Wow, they're storming the city gates! |
Two soldiers are left behind when the fighting and fucking is over; Lt.Wyatt (Andy Stahl), an officer who has left his expectant wife -- pregnant with their first child -- at the home which is, in the present-day, owned by the Kipp clan (such as it is). Also surviving the passing is Boggs, played by Edgar Allen Poe IV (I checked, he says he's a great-something-nephew, which is kind of cool), who is the Boyd Crowder of this adventure.
Boggs lays on the Southern patois pretty heavy, and also he appears to be some sort of murder-happy hillbilly. In this day and age, that's an offensive portrayal. As is the word "hillbilly." I'll report myself to HR.
"Wall this here's got me more riled up than a coonskin alligator got himself a bumblebee hive for a book bag, shee-oot what." |
Will takes the two grey nutballs to his/Wyatt's house, where about seven hundred iterations of "Where is my wife and child / I must be trapped in a different time / You're lying, Will / Oh this evidence proves you are not lying / Where is my wife and child ..." and so on forever.
Just about the time that Wyatt comes to grips with being trapped forever in the future, he finds historical records from the war which accuse him of cowardice and deserting his command. Why this is his big issue, I couldn't say, the guy ought to have a few other things on his mind. Why can't he be more like Boggs, and just run around the Kipp house being continuously baffled and terrified about the appliances, and then beating them to death with the butt of his rifle. Boggs seems nice.
The Kipps really like yellow mustard. |
This tedium is periodically interrupted by Wyatt ordering Boggs to not murder Will, although he sounds unconvincing. This isn't his fault; they never cast a guy with an actual commanding tone to play commanding officers in these shows. He sounds like he's trying to be heard on a particularly persnickety drive-thru speaker.
Now, big congratulations are due to Houma, Louisiana, which welcomes its first-ever black supporting character, Kenny (Eric Whitmore)! Just in time to wander into Will's house and be held hostage by super-racist Confederate soldiers! Well, Boggs, anyway -- Wyatt is one of those good, not-seeing-color types of Confederate solders they always find for these stories. If you have to work that hard to make your guy a good guy then why even start him off fighting for slavery?
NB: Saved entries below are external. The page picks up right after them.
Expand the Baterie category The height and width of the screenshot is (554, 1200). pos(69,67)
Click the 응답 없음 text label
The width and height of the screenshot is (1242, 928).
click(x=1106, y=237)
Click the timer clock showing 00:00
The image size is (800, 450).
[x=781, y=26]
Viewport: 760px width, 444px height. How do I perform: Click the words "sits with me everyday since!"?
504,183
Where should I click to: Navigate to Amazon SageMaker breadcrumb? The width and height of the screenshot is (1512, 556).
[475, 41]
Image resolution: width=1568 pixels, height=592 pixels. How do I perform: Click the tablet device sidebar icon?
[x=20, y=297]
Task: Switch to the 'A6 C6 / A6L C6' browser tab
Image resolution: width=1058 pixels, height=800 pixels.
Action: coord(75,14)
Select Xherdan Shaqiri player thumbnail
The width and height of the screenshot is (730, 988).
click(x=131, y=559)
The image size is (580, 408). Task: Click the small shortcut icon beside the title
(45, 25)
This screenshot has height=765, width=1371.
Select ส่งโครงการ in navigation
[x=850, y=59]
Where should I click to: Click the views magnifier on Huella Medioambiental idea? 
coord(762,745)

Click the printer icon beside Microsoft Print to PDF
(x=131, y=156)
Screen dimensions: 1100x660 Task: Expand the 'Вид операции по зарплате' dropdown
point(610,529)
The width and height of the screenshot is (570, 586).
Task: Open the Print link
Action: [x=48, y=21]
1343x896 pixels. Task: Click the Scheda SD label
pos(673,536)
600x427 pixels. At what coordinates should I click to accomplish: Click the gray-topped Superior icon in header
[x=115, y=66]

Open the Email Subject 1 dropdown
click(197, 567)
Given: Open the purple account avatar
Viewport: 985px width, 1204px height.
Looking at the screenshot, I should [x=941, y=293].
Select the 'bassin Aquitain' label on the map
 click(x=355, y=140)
Imagine this guy calling his mom before the show, "I got a role -- a TV role, mom! No, I don't know what the character is yet..." |
I mean, this is a pet peeve, I suppose, but in these kinds of stories they'll have the officer err on the side of abolition and the grunts being stewing pots of racist hatred. But did you know that support for slavery tended to be centered in Southern cities, and rural areas were often abolitionist? Yeah man, the rich dudes getting all the good press again. Now let me show you these exit polls from the 2016 election ...
Anyway, we get several more iterations of the above -- and it's bizarre how many times they manage to fit it in during a twenty minute episode -- leads to a final confrontation between Boggs and Wyatt during which it's discovered that Boggs was actually the deserter, which explains and improves nothing. But WIll helps Wyatt find out that he has a descendant, a baby boy nephew or somesuch, and then he and Kenny and Will go to the maternity ward of a nearby hospital to look at him and it seems really inappropriate.
"Hi, may we three rude strangers be treated to a selection of your finest, newest babies?" |
Swamp Thing apparently does something to make everything better, although I missed exactly what it was. Wyatt then gets to go back in time and save Houma from the Union and go down in Confederate history which, woo, great, that's a very happy ending. He killed a bunch of United States soldiers. Let's ... let's cheer that on, I guess. This show has messed-up priorities.